Avec la « True Origin of Digital Goods Act », l’état de Floride aura l’autorité d’exiger l’identité de n’importe quel internaute sans qu’aucun offense à la loi ne soit constatée, une suspicion suffira. Le Web serait-il le même si l’anonymat n’était plus là pour libérer nos ardeurs ?

Wikipédia porte plainte contre la NSA

La fondation Wikimédia a annoncé la semaine dernière le démarrage d’une procédure judiciaire contre la NSA et le département de la justice américaine, avec dans son viseur son programme de surveillance de masse.

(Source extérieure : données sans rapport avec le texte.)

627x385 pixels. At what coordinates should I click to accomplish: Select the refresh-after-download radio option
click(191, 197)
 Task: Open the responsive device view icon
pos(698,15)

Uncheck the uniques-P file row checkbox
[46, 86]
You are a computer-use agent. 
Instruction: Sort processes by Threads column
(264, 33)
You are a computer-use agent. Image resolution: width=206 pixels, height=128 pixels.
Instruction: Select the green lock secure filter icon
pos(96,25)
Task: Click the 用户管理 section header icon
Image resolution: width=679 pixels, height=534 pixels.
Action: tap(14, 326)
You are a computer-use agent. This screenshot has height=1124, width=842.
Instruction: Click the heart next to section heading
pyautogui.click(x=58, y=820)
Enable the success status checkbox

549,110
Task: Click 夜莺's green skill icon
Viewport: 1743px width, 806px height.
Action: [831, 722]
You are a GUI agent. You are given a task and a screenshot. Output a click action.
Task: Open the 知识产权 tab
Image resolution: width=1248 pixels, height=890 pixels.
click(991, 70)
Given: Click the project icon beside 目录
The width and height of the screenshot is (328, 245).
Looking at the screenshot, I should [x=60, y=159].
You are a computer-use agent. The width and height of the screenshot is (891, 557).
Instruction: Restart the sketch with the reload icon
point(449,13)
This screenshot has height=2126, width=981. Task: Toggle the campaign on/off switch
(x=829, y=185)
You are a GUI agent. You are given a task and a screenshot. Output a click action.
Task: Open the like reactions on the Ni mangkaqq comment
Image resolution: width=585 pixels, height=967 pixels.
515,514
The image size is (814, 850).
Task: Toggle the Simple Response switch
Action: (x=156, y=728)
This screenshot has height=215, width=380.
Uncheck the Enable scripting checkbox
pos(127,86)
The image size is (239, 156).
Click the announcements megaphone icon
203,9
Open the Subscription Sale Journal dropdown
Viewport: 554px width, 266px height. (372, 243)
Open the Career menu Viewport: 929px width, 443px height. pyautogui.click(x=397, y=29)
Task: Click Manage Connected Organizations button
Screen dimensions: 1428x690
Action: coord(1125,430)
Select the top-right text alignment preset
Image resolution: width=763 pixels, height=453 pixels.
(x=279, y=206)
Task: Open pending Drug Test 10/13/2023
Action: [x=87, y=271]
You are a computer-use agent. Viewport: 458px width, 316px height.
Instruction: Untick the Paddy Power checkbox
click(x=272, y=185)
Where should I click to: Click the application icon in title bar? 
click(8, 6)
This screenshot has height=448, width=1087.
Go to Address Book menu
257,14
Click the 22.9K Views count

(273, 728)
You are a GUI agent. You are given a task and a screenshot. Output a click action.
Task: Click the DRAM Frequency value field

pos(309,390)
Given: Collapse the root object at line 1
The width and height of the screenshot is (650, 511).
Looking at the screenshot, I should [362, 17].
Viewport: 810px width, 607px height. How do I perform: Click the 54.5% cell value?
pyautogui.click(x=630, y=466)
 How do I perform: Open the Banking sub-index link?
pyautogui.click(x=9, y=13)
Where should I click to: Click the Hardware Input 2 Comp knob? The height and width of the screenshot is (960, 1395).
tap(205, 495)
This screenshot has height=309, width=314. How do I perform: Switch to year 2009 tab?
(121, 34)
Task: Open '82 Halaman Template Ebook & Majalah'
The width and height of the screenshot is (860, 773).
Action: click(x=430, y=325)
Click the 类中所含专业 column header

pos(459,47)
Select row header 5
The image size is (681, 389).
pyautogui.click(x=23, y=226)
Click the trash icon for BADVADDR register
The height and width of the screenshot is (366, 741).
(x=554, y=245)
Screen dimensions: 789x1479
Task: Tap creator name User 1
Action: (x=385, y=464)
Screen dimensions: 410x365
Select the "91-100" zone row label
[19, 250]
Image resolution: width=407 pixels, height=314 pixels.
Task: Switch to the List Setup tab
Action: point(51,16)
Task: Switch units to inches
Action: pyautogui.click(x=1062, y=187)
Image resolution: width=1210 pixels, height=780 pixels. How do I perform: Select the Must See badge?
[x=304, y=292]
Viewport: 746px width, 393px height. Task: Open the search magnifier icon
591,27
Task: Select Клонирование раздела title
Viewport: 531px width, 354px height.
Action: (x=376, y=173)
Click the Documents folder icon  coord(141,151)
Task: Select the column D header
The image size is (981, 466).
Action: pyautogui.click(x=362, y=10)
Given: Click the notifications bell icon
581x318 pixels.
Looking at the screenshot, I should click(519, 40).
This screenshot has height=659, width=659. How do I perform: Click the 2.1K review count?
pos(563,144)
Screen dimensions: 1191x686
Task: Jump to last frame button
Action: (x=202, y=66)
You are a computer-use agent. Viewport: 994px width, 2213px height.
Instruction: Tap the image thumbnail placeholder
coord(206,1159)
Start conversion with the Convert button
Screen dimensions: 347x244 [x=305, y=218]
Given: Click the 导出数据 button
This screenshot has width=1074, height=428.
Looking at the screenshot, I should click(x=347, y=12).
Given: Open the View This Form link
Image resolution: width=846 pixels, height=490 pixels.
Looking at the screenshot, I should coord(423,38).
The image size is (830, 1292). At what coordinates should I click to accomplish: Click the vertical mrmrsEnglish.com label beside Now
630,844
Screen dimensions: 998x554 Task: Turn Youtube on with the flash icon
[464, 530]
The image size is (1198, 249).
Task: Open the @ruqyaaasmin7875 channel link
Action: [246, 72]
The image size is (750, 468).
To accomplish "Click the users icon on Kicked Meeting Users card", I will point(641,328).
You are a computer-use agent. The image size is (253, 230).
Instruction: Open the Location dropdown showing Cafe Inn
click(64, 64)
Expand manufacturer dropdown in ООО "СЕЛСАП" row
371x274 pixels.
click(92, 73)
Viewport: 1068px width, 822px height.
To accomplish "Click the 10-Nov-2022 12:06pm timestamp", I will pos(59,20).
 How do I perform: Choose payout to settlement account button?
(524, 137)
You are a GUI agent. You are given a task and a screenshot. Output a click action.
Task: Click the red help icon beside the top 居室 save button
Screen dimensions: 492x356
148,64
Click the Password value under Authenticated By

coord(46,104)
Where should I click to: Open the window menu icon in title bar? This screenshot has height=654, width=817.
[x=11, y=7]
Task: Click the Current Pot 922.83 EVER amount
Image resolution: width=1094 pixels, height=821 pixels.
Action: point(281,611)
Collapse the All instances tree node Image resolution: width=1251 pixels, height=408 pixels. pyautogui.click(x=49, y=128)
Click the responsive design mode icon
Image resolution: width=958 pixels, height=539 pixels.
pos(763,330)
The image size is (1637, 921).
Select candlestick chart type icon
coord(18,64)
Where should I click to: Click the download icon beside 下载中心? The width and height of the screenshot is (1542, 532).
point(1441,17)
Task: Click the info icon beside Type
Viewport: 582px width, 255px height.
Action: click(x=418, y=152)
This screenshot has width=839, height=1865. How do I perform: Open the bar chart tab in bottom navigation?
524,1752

Selon les mots de Jimmy Wales, fondateur de Wikipédia :

Nous démarrons une procédure pour le compte de nos lecteurs et de nos éditeurs partout dans le monde […]. La surveillance effrite la promesse d’internet : un espace ouvert pour la collaboration et l’expérimentation, un lieu dénué de peur.

La fondation Wikimédia considère que l’espionnage de ses lecteurs et contributeurs est une enfreinte à la vie privée, un principe fondateur des valeurs de la démocratie, autant qu’un principe fondateur de l’encyclopédie libre. La fondation reproche aux agences d’espionnage de ratisser trop large dans leur surveillance, ciblant toute connexion http établie avec le site, que ce soit des utilisateurs ou des administrateurs du site.

Pour la fondation Wikimédia, les techniques d’espionnage de la NSA bafouent le 1er amendement de la constitution américaine, la liberté d’expression. Une affaire à suivre…

Friendfeed va fermer ses portes le 9 avril 2015

Pour ceux qui ont vécu l’avènement du web 2.0 (que l’on appelle communément Twitter et Facebook aujourd’hui), Friendfeed restera une référence en la matière. Pour ceux qui ne connaissent pas, Friendfeed est le réseau social qui s’est lancé en parallèle de Facebook et Twitter par des anciens Googlers, principalement Paul Buchheit – créateur de Gmail, du prototype d’Adsense, et concepteur du slogan « don’t be evil » – et Bret Taylor, co-créateur de Google Maps.

Friendfeed proposait de connecter tous ses profils sociaux pour centraliser l’activité des réseaux sociaux : Youtube, blog, Twitter, Facebook, Yelp, Digg, … Un système d’interconnexion aux APIs des différents réseaux permettaient d’engager et d’entretenir les discussions depuis Friendfeed. Bien que moins médiatisé que Twitter et Facebook, le site était reconnu par la communauté d’early-adopters Web 2.0 comme la référence en terme de technologie sociale. Le site proposait des fonctionnalités technologiquement avancées d’interaction et de recherche.

En août 2009, Facebook a racheté Friendfeed, Mark Zuckerberg flairant le bon plan. Au fil des années suivant son acquisition, Facebook a dépecé Friendfeed pour muscler son propre système de discussion/commentaire qui était encore faible à l’époque. Le site Friendfeed est resté ouvert, avec un entretien minimum pour que le site continue à fonctionner. En avril 2015, vu que le site ne bénéficie pas d’entretien et d’améliorations, il a perdu sa communauté, et ses dirigeants ont décidé de fermer le site le 9 avril 2015.